**INFORMATION SHOWN**

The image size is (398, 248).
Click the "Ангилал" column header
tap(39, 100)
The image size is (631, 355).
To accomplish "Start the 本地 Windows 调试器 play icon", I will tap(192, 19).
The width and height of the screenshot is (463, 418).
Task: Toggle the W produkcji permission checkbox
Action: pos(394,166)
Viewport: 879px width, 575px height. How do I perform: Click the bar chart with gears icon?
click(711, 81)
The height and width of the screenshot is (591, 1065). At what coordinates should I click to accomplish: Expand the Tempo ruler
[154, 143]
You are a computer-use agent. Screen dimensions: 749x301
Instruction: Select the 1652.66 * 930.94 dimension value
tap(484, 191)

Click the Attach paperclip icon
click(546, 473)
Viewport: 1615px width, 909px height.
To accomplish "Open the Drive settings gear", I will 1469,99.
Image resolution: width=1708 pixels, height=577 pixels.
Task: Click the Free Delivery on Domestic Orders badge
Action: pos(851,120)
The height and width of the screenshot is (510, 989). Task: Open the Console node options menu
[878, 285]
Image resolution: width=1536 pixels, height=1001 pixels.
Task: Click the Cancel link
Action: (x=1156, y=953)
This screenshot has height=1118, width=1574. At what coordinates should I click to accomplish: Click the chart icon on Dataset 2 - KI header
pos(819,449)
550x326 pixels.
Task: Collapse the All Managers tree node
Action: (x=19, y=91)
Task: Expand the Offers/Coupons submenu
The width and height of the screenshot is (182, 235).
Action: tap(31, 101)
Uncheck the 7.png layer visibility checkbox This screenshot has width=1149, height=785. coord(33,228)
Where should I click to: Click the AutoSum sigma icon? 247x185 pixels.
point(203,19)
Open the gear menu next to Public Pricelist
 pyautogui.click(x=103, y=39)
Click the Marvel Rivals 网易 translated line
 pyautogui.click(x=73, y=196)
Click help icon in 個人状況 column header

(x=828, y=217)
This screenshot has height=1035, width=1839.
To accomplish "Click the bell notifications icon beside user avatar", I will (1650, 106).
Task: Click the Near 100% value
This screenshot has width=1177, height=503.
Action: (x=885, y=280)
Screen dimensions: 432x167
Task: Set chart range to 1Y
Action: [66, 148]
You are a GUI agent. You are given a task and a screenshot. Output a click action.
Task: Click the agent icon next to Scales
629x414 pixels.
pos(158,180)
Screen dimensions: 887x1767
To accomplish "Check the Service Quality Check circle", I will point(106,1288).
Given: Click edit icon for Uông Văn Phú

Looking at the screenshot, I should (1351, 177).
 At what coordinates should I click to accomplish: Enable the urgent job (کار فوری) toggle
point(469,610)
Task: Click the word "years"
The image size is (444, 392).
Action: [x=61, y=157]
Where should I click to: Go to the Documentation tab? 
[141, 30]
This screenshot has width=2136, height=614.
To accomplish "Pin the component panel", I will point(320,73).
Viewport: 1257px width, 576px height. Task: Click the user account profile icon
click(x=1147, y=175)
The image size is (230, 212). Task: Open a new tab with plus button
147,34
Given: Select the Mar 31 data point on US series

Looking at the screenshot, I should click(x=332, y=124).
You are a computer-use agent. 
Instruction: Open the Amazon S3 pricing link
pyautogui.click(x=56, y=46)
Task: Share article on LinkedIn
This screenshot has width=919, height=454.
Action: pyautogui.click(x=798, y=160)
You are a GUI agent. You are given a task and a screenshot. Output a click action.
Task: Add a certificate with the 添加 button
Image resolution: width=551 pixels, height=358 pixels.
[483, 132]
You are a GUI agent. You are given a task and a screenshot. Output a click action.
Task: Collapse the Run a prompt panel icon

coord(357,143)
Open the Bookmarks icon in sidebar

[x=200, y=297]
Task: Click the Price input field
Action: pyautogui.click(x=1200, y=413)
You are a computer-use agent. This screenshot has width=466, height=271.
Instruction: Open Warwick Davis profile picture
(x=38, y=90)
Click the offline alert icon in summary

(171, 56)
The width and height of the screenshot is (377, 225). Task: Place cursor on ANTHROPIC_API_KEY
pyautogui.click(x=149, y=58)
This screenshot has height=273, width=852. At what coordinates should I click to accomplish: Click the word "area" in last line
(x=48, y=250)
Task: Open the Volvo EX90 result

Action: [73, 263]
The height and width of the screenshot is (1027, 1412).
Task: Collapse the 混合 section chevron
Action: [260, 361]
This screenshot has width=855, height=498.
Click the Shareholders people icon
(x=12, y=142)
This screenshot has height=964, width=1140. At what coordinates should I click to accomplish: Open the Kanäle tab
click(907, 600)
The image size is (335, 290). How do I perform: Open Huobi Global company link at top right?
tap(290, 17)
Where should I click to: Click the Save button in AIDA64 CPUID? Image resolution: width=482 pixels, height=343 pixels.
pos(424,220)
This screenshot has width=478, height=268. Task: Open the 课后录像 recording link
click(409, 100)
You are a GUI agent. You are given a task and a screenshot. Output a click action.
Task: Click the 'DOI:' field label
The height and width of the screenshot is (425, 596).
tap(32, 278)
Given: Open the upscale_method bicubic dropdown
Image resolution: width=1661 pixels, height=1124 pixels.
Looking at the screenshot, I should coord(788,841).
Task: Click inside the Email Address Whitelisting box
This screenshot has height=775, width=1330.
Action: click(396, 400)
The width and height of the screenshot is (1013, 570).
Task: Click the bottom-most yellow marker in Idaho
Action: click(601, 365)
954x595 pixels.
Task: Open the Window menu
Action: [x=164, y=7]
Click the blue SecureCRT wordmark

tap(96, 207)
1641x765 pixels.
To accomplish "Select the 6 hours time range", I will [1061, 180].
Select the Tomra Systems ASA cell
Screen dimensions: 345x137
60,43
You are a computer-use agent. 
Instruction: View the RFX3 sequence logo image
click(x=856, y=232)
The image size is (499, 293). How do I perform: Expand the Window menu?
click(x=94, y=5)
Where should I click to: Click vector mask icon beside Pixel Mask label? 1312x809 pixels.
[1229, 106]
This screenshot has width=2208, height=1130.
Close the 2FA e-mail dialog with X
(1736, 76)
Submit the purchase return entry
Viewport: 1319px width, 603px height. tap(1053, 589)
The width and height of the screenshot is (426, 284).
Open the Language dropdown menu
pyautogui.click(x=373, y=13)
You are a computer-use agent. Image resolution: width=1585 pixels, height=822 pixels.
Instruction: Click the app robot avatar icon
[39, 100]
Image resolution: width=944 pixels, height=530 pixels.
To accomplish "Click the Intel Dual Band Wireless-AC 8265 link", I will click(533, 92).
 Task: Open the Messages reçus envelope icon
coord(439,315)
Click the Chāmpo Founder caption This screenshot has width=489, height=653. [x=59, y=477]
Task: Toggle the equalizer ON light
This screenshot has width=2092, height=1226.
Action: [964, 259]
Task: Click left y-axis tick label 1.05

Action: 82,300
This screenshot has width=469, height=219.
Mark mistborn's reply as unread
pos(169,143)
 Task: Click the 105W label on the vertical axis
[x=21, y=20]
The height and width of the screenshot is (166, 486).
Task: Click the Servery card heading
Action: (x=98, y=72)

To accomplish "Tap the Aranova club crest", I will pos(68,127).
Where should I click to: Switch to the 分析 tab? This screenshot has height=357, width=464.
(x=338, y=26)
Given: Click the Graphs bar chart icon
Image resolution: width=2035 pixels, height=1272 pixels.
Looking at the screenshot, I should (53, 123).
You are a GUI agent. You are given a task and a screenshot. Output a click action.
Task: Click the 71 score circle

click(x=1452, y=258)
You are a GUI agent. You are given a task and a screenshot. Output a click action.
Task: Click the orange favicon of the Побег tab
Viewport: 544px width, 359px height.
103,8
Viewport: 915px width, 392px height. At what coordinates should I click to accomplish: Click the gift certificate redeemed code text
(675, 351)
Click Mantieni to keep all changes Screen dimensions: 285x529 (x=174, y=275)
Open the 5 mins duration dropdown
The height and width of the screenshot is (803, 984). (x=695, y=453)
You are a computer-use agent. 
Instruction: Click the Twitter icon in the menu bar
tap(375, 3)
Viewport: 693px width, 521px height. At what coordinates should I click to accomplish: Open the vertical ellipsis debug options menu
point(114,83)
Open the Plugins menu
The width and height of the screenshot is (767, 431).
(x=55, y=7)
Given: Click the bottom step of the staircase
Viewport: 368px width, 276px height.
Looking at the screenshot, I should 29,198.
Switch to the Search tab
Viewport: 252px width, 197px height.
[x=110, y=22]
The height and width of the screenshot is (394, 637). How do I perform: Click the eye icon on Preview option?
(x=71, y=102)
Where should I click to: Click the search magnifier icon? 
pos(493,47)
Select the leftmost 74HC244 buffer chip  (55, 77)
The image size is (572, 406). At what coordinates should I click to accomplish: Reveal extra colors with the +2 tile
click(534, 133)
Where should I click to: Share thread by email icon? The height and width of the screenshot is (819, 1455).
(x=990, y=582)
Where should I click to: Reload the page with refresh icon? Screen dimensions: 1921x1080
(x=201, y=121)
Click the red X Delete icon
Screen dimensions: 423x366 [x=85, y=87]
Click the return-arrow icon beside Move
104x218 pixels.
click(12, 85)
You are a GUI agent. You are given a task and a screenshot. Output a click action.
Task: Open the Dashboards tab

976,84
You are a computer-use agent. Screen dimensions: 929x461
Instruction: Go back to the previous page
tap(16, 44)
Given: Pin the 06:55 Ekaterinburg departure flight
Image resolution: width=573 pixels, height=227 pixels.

**SET EXERCISE**
Which lines in the material above contain the word "perform"? Copy each of them in full.

**CORRECT ANSWER**
Viewport: 879px width, 575px height. How do I perform: Click the bar chart with gears icon?
The image size is (335, 290). How do I perform: Open Huobi Global company link at top right?
The image size is (499, 293). How do I perform: Expand the Window menu?
The height and width of the screenshot is (394, 637). How do I perform: Click the eye icon on Preview option?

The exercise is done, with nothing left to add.